Secondly, by setting out the job description for God, you are setting limits on a being that you already believe exists. That is man-made. If God exists and is empowering you, then imagining your own set of characters for God to possess if futile. God is who God is. I am reminded of the song Who? by the Newsboys:

How we gonna work this out?
To fabricate a God like this no doubt
We'd end up worshipping a Christ of our own design
But Jesus doesn't fit that profile
His ways aren't mine

I'm not following a God that's imagined
Can't invent This deity
That's why Jesus is the final answer
To who I want my God to be
He's who I want my God to be

Get your own playlist at!

God is beyond our understanding or our imagination. Were it not so, how could he be God?


20 Now all glory to God, who is able, through his mighty power at work within us, to accomplish infinitely more than we might ask or think. 21 Glory to him in the church and in Christ Jesus through all generations forever and ever! Amen.

I'd like to share one last anecdote. When asked what kind of experiences led him to believe in God, the speaker shared a story of how he had been drunkenly driving one night, speeding toward a motel to get laid. Losing control of the car, he swerved into the opposing lane. If there had been any traffic in the other lane he would have been dead on impact, but luckily he had caught the opposing lane on a red light. This was not the only instance where such an incident occurred. He expressed an inability to explain these blessings without a greater power looking after him.

During the break, when the speaker had exited the room, two of my colleagues began discussing the experience. One began:

Red light? He had a 50/50 chance. What about that 50% that didn't survive to tell the story.
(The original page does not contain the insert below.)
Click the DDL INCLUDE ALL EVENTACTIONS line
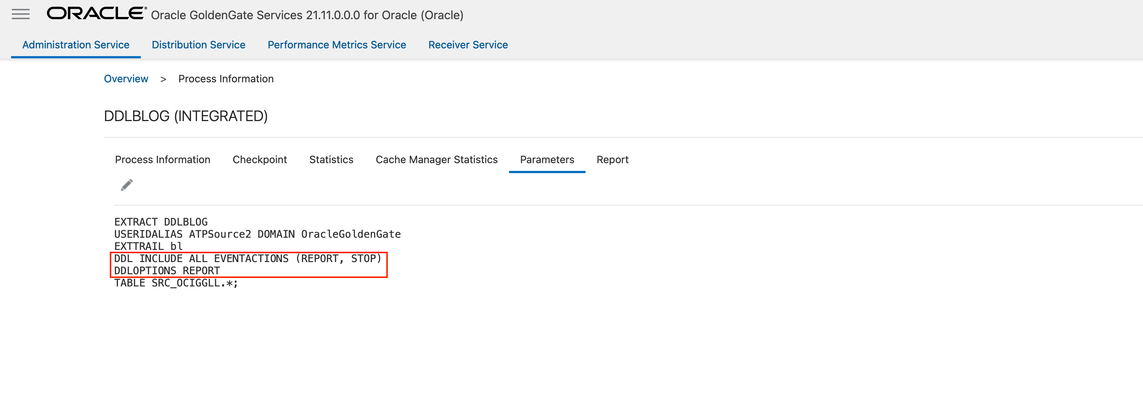This screenshot has width=1143, height=409. coord(248,258)
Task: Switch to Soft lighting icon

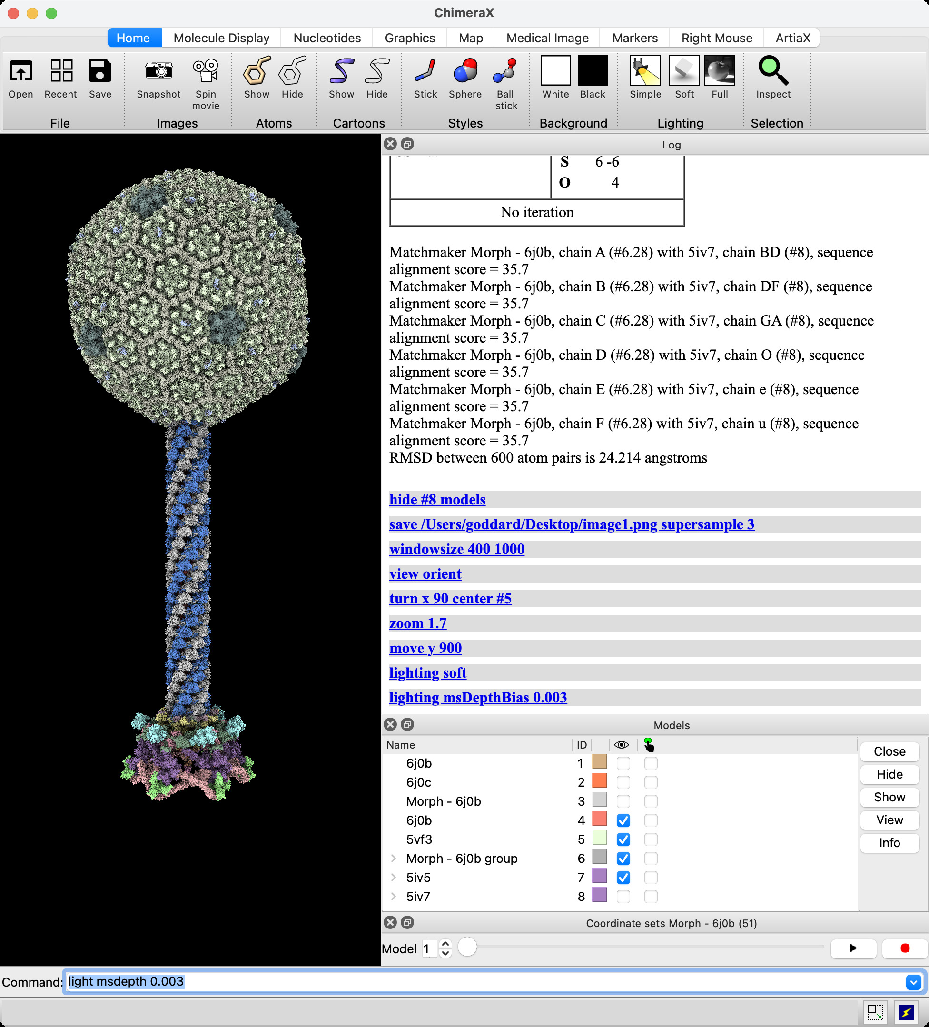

God? Come on!

I found this attitude somewhat disconcerting. Sure, there were certain odds at work. (The fact that this had occurred on more than one occasion probably means the he beat the odds by quite a bit!) Certainly, survival does not and cannot prove the hand of God. True, people die everyday. But what this man believed - that he had survived by the grace of God and that he had been in that positive 50% because of the hand of God - true or not, is not ridiculous. It is not impossible. It is not absurd.


28And we know that for those who love God all things work together for good, for those who are called according to his purpose.

God exists. He is unchanging and beyond our capacity for invention. He calls to you and to I. He loves us, and desires to do good to us and through us.